彼らの主張にもいろいろあると思うが……要するに、彼らの意図は巨視的には「昔の分配システムの方が良かった派への批判」なのであり、その点を明確に認識すべきだと思う。上下左右いろいろな人が言っている、「既得権益の崩壊の仕方の問題」とか、そういうことだ。その下部に位置する、微細ないろいろに拘泥していても仕方がないだろう。私が外から見ている限り。
同時に、今言った意味での「右」「左」というのも、当然もっと細かく腑分けされる必要があり、争点を整理する作業も必要になってくる。
私は制度的な側面については、まだ専門的な議論を展開できる実力がない。差し当たり、どちらかと言えばイデオロギー的な意味で、「昔の分配システムの良さ」を最も完成度の高い形で理論化したのが、村上泰亮『反古典の政治経済学』である。(さらにその背後には、ダニエル・ベル『脱工業化社会の到来』『資本主義の文化的矛盾』が透けて見える)

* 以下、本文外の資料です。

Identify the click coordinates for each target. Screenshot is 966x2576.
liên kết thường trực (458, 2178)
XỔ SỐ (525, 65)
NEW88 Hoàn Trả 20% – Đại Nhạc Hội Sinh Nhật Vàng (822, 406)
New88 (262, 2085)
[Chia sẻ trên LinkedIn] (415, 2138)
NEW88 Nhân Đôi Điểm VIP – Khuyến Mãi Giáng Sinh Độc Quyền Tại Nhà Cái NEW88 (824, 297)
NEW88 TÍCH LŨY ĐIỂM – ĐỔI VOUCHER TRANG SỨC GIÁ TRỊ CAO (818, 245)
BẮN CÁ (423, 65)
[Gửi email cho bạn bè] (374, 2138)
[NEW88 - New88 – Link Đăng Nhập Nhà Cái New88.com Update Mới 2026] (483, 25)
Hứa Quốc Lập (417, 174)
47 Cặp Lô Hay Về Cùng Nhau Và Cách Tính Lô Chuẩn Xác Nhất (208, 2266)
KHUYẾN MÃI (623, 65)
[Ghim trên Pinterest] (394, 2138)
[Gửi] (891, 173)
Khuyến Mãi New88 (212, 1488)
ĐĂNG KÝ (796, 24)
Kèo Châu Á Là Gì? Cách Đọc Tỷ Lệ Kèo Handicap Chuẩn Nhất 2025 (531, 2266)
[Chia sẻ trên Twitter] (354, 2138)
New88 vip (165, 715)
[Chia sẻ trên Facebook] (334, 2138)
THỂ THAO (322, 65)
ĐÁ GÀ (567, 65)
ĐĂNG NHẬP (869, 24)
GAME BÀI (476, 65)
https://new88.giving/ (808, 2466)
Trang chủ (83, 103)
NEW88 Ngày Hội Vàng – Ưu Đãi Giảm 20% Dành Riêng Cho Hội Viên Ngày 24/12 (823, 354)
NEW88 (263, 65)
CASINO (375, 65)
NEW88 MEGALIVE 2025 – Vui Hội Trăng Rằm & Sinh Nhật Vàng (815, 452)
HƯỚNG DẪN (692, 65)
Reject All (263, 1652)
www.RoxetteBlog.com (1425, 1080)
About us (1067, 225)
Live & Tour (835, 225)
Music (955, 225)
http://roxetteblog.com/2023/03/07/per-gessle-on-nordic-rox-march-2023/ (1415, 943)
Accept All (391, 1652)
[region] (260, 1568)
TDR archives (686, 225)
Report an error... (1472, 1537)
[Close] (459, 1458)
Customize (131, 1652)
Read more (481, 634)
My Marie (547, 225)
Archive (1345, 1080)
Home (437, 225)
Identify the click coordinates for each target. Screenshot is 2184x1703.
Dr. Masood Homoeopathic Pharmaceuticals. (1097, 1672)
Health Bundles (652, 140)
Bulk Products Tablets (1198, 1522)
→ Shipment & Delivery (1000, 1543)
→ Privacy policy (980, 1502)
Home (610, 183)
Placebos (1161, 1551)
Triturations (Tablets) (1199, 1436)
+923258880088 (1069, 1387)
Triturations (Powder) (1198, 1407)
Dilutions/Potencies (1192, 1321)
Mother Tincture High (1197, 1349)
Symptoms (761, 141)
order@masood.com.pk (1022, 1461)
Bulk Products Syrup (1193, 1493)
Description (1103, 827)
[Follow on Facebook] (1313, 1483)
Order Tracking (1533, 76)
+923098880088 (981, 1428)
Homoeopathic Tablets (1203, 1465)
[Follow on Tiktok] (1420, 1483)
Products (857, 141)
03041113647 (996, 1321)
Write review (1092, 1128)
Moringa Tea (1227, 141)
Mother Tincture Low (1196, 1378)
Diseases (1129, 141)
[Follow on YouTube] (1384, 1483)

「昔の分配システムの良さ」を強調する--単純な伝統復古派とか嫌韓・嫌中とかのバカとは関係のない所で、経済学の立場から「右」を志向する--人々の言動の後ろには、常に村上泰亮の亡霊がいる。
その上で思うのは……私は村上の著作に大いに啓発された者の一人なので、あえて言うけど、「村上先生の言っていたのは、そんなことではない」ということだ。彼は、「開発主義」というのはいずれ役割を終えるもの、終えるべきものであり、それ自体が自己目的とされるべきではない、と書いてあの大部の書を閉じたのではなかったろうか。
「昔の分配モデル」とか「会社主義」を称揚する人々の議論を、どうも胡散臭い--それは私の日常実感だけじゃなくて、学問・理論として胡散臭い--と思うのも、そのためだ。
他方の、フリーターなどを「問題」として語る志向を持っている人々も、「マルチチュード」とかじゃなくて、まず村上を読むのが有用だと思う。私も、これまでの書き物ではあんまり消化できていないので……今後しばらくは村上を起点にいろいろ考えようかと思っている。よく分からない宣言(笑)で恐縮なんですけども。はい。